(646e) Immobilized Gradients for Presentation of Growth Factors

Interactions between cells and their environment are extremely complex. One of the major difficulties in studying these interactions is the ability to create a defined, controlled surface with which to present selected ligands. The system described here allows presentation of multiple ligands, each spatially controlled. We fabricate gradients of immobilized growth factors utilizing protein-protein interactions and microfluidics. Our immobilization strategy takes advantage of leucine zipper coiled-coil interactions which form heterodimers. One leucine zipper is UV crosslinked to a solid surface. The partner leucine zipper is cloned as a fusion protein to either fibroblast growth factor 4 (FGF4) or to the RGD-containing domain of fibronectin (FN). Both fusion proteins maintain their biological activity towards cells. FGF4 and FN fusion zippers flow over the surface zippers in laminar flow micro-channels and become immobilized due to the leucine zipper heterodimer association. By adjusting the ratios of the fusion proteins, gradients of FGF4 can be formed on either a background of constant FN or a gradient of FN.

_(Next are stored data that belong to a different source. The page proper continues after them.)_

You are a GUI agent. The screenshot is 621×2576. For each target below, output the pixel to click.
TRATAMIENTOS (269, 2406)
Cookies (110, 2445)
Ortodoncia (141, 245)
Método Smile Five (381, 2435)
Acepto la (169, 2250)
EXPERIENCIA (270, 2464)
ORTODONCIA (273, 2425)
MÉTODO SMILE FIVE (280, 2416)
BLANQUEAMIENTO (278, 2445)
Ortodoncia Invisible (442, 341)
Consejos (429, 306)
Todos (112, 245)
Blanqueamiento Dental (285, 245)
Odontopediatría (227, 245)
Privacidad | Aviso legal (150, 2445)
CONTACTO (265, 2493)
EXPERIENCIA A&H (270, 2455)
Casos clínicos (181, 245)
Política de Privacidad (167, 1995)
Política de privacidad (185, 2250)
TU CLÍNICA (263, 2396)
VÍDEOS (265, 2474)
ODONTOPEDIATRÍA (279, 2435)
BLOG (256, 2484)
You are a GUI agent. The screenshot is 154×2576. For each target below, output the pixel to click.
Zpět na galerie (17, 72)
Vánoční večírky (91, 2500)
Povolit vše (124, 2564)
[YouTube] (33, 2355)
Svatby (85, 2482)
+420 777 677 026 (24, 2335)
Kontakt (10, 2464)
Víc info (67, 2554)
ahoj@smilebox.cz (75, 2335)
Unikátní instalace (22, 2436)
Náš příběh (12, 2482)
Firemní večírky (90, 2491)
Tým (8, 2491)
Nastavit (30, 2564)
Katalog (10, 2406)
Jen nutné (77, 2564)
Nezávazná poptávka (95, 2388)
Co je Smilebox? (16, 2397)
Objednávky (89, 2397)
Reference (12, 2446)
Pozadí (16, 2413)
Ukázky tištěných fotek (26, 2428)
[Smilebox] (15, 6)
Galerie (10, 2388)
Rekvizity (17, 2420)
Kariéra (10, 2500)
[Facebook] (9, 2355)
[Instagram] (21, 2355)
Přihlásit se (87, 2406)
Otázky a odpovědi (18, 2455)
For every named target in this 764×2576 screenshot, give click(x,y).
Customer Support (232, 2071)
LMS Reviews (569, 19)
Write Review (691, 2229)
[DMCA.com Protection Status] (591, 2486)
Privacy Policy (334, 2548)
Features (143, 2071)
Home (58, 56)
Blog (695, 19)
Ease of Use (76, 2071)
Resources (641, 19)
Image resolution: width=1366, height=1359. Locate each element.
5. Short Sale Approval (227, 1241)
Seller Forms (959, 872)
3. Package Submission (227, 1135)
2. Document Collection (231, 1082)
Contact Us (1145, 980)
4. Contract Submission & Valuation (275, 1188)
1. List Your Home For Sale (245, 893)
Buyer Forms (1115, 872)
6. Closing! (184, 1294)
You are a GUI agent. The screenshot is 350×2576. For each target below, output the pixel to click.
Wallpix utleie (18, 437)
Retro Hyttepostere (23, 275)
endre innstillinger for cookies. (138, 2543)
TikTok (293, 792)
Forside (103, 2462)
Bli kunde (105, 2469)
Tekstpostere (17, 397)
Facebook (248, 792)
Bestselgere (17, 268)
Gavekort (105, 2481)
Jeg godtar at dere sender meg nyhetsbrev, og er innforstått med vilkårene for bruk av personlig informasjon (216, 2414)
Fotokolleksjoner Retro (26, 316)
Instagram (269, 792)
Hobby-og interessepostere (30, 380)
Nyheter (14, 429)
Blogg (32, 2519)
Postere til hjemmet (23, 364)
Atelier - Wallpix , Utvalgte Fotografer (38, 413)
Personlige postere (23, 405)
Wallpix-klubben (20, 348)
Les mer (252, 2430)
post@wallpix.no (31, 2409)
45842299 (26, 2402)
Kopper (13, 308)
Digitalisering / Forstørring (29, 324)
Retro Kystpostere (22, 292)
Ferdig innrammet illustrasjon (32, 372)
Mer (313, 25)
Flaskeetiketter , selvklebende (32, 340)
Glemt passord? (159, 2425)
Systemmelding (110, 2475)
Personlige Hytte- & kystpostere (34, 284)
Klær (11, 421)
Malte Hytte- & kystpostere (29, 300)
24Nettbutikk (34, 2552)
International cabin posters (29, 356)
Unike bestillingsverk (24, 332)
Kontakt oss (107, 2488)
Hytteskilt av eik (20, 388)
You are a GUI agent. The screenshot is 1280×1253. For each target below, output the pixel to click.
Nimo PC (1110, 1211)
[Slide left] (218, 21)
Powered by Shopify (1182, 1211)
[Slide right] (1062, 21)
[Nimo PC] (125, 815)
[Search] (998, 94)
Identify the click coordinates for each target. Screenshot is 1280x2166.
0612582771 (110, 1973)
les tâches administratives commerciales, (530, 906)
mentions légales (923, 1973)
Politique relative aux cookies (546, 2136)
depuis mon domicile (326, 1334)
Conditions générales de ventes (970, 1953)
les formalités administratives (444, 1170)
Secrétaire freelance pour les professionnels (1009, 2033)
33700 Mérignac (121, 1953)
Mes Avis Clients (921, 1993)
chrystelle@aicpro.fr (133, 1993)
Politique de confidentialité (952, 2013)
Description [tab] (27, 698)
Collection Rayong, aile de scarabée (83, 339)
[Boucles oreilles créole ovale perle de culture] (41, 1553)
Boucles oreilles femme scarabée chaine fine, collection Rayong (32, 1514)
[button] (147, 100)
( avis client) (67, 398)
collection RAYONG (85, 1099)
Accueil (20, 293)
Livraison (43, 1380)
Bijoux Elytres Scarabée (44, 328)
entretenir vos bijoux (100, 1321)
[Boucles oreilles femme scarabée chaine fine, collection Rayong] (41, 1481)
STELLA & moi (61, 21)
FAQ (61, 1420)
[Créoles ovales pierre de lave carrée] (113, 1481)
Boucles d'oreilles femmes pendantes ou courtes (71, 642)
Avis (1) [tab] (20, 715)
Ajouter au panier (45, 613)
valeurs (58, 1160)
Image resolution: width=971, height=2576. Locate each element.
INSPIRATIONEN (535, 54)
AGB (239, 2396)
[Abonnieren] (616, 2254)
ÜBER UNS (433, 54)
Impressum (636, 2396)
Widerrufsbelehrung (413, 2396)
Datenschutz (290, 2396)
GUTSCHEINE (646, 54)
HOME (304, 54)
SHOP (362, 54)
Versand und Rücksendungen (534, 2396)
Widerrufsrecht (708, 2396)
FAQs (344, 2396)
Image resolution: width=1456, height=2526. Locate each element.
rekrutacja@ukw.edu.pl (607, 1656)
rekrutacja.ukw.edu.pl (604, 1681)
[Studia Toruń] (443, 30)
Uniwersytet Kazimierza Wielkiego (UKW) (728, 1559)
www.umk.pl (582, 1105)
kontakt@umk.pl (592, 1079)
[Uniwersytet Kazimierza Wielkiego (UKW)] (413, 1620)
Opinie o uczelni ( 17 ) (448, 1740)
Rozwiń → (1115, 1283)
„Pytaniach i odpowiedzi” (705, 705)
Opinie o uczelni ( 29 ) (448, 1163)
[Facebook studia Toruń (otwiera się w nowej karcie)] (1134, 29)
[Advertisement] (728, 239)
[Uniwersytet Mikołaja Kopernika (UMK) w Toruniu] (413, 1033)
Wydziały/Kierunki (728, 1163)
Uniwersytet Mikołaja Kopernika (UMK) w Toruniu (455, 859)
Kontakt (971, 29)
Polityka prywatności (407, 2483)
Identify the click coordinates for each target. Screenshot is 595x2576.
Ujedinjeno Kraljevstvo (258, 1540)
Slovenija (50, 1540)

The method described here allows for the creation of controlled surfaces presenting both growth factor gradients and cell binding proteins. Immobilization of multiple ligands allows us to independently change the cell attachment to the surface, governed by FN, and the concentration of growth factor. These surfaces are promising tools for investigation of growth factor presentation to cells, in particular, the response of embryonic stem cells which rely on immobilized FGF4 for differentiation signaling.